One of the reasons why healthcare in the United States is so incredibly expensive is the lack of focus on preventitive medicine. Health problems are allowed to fester until they become simply too bothersome to ignore, a battery of expensive tests is ordered, and usually expensive acute treatments are administered. Had they been caught in time, the treatments would not have to be so intensive, and if there was ample, trustworthy biometric information available to the attending doctors, there wouldn’t need to be as much testing to arrive at an accurate diagnosis. As many doctors grumble about oceans of paperwork, logistics of testing, and the inability to really talk to patients in the standard 15 minute visit, why not use devices that would help with the paperwork and do a great deal of preliminary research for them before they ever see the patient? And yes, the devices would have to be able to gather data by themselves because we often tell little white lies about how active we are and how well we eat, even when both we and our doctors know that we’re lying. And this only hurts us in the end by making the doctors’ work more difficult.

That brings us full circle to health insurance premiums and requirements to wear these devices to keep our coverage. Certainly it’s kind of creepy that there would be so much data about us so readily available to insurance companies, but here’s the thing. They already have this data from your doctors and can access it whenever they want in the course of processing your claim. With biometric trackers and loggers, they could do the smart and profitable thing and instead of using a statistical model generated from a hodgepodge of claim notes, take advantage of the real time data coming in to send you to the doctor when a health problem is detected. They pay less for a less acute treatment plan, you feel healthier and have some piece of mind that you’re now less likely to be caught by surprise by some nasty disease or condition, and your premiums won’t be hiked as much since the insurers now have higher margins and stave off rebellions from big and small companies who’ll now have more coverage choices built around smart health data. And all this isn’t even mentioning the bonanza for researchers and policy experts who can now get a big picture view from what would be the most massive health study ever conducted.
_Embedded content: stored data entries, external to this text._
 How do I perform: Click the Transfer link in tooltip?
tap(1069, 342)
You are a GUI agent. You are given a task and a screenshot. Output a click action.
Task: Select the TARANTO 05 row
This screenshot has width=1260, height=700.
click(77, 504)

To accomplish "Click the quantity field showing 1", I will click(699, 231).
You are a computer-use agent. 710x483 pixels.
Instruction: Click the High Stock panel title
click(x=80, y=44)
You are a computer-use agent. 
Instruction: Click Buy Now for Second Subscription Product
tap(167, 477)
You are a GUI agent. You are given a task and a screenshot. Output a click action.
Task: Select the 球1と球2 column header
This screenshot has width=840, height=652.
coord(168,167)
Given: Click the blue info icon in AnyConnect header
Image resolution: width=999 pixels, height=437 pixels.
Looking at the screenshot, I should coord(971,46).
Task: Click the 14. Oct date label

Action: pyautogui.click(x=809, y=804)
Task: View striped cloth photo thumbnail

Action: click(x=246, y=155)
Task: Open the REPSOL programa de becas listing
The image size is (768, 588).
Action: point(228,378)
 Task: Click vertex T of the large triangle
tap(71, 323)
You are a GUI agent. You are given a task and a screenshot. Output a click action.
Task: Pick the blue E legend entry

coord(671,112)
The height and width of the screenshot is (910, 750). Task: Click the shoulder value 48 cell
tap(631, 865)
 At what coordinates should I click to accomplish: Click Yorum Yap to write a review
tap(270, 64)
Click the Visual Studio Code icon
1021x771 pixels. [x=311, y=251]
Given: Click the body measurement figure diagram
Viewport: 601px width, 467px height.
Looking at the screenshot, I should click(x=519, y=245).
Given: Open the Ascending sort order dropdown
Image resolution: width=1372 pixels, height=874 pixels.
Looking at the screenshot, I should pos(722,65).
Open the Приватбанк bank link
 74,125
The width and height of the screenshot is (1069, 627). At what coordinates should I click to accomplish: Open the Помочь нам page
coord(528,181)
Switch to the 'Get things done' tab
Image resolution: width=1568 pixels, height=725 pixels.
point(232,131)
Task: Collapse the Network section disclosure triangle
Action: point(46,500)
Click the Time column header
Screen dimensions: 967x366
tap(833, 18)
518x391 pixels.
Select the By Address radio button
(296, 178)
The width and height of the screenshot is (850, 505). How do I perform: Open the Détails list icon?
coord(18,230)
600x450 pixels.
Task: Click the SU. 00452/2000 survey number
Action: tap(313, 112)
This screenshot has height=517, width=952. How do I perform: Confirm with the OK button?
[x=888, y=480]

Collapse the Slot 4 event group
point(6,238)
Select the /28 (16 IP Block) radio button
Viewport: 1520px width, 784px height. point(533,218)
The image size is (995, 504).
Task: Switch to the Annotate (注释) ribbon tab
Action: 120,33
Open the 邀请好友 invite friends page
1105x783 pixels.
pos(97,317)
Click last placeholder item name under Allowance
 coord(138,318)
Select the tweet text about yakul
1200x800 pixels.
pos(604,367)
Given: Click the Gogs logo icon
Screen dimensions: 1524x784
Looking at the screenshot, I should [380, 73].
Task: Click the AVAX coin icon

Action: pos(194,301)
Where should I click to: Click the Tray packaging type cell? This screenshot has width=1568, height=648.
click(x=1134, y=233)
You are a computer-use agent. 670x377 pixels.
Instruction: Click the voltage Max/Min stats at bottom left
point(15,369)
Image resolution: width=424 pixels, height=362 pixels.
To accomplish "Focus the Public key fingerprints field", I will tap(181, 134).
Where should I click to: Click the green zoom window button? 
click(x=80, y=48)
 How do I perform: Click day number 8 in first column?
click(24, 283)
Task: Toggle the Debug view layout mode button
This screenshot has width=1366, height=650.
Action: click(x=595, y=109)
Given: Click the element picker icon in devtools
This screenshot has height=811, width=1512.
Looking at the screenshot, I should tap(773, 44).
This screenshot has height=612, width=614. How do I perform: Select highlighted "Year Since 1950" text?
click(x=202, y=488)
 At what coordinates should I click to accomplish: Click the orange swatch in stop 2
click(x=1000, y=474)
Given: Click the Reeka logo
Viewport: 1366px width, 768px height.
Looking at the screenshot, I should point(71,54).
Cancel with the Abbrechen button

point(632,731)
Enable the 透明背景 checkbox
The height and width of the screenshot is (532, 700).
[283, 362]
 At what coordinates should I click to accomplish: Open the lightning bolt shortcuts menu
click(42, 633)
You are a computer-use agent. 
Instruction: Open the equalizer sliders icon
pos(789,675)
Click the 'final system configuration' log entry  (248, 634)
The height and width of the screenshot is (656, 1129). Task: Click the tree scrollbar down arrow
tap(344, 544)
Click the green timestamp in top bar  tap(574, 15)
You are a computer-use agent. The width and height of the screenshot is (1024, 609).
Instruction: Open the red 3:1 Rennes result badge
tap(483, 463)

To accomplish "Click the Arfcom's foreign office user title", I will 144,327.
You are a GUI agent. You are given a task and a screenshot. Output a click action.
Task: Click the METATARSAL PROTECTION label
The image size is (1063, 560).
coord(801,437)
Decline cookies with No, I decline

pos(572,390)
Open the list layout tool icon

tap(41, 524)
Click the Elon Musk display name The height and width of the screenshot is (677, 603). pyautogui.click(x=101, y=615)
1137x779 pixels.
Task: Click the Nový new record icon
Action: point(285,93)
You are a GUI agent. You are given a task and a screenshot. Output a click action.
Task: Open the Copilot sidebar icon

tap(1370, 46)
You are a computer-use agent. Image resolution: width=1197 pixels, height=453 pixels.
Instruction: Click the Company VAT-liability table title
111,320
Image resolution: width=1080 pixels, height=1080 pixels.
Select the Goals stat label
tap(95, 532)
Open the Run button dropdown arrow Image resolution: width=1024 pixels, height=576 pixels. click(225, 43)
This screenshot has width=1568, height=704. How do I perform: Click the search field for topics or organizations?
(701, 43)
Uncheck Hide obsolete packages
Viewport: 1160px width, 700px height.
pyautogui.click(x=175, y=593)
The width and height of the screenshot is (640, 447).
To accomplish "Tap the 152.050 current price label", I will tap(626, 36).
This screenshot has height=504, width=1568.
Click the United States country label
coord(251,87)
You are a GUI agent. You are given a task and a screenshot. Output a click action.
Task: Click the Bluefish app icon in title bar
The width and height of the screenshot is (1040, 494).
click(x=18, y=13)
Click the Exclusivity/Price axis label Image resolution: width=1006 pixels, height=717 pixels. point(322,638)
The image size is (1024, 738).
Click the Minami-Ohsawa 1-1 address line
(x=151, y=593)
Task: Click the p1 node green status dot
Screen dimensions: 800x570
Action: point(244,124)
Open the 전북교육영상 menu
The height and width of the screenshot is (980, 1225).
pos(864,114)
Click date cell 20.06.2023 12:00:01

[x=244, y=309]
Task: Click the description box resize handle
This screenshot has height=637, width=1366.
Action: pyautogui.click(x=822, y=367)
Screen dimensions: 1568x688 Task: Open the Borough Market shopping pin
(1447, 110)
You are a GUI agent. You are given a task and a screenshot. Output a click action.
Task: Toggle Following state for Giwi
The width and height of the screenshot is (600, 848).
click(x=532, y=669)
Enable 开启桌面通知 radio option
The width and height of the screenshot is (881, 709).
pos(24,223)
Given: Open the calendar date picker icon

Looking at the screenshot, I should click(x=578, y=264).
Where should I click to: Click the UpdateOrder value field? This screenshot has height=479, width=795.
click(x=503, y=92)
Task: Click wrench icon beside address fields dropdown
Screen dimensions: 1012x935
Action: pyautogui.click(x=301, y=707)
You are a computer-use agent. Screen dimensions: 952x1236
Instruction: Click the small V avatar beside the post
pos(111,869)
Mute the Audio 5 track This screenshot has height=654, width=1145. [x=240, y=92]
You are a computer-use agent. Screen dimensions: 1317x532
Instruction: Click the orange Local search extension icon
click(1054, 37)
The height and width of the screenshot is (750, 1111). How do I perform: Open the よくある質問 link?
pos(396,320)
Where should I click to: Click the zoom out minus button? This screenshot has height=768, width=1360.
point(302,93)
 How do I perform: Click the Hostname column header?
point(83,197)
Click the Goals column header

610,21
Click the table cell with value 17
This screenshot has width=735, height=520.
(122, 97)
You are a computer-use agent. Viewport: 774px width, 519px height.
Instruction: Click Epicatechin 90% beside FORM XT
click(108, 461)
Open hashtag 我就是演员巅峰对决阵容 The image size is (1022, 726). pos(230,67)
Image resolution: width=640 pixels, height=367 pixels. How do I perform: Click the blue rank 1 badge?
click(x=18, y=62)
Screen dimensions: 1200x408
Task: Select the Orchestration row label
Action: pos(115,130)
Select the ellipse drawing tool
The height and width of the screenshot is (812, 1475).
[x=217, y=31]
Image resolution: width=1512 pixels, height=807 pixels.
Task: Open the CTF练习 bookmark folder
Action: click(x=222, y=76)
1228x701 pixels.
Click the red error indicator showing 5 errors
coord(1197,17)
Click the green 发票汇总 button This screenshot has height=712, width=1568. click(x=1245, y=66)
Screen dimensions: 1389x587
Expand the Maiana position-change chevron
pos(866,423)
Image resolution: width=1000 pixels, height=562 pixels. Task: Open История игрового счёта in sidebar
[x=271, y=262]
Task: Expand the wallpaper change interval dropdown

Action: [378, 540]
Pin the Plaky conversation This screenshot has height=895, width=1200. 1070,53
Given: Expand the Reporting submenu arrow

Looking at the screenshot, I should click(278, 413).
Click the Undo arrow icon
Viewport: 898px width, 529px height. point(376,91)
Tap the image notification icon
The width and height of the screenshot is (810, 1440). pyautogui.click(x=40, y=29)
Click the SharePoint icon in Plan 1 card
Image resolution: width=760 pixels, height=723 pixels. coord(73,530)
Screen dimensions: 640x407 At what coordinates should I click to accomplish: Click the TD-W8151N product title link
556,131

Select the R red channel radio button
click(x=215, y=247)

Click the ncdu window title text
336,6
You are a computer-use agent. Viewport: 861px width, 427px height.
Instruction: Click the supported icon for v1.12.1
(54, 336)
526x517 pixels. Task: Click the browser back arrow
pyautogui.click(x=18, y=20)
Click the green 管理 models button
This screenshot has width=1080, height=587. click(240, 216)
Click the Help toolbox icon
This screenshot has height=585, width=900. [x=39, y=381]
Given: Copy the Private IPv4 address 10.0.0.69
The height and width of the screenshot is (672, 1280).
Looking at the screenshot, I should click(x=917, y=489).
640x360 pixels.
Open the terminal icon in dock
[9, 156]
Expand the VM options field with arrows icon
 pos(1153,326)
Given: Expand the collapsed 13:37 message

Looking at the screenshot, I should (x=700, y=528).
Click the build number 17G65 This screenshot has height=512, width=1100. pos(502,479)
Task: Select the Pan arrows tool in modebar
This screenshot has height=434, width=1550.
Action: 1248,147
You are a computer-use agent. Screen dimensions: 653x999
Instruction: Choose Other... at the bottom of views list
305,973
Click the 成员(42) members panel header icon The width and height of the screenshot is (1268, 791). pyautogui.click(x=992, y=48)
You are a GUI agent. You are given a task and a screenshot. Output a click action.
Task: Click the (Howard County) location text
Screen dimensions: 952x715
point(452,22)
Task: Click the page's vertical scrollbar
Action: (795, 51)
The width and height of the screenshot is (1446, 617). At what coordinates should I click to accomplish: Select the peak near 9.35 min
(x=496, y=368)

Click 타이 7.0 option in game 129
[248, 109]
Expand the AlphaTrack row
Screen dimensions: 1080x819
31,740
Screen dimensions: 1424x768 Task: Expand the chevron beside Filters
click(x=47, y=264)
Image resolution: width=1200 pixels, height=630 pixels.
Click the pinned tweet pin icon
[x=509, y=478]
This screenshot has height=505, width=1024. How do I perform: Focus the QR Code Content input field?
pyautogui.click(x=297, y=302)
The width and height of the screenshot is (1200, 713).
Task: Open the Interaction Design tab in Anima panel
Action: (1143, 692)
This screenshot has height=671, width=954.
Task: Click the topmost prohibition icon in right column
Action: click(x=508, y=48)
How many times have you read a study purporting the health benefits of eating berries and jogs one week only to read another one that promotes eating nuts and saying that jogs are pointless with the different conclusions coming as a result of different sample sizes and subjects involved in the studies? Well, here, scientists could collect tens of millions of anonymized records and do very thorough modeling based on uniform data sets from real people, and find out what actually works and for whom when it comes to achieving their fitness and weight loss goals. Couple more data and more intelligent policy with the potential for economic gain and the gamification offered by fitness trackers, and you end up with saner healthcare costs, a new focus on preventing and maintaining rather than diagnosing and treating, fewer sick days, and longer average lifespans as the side effect of being sick less often and encouraged to stay active and fit, and you have a very compelling argument for letting insurance companies put medical trackers on you and build a new business model around them and the data they collect. It will pay off in the long run.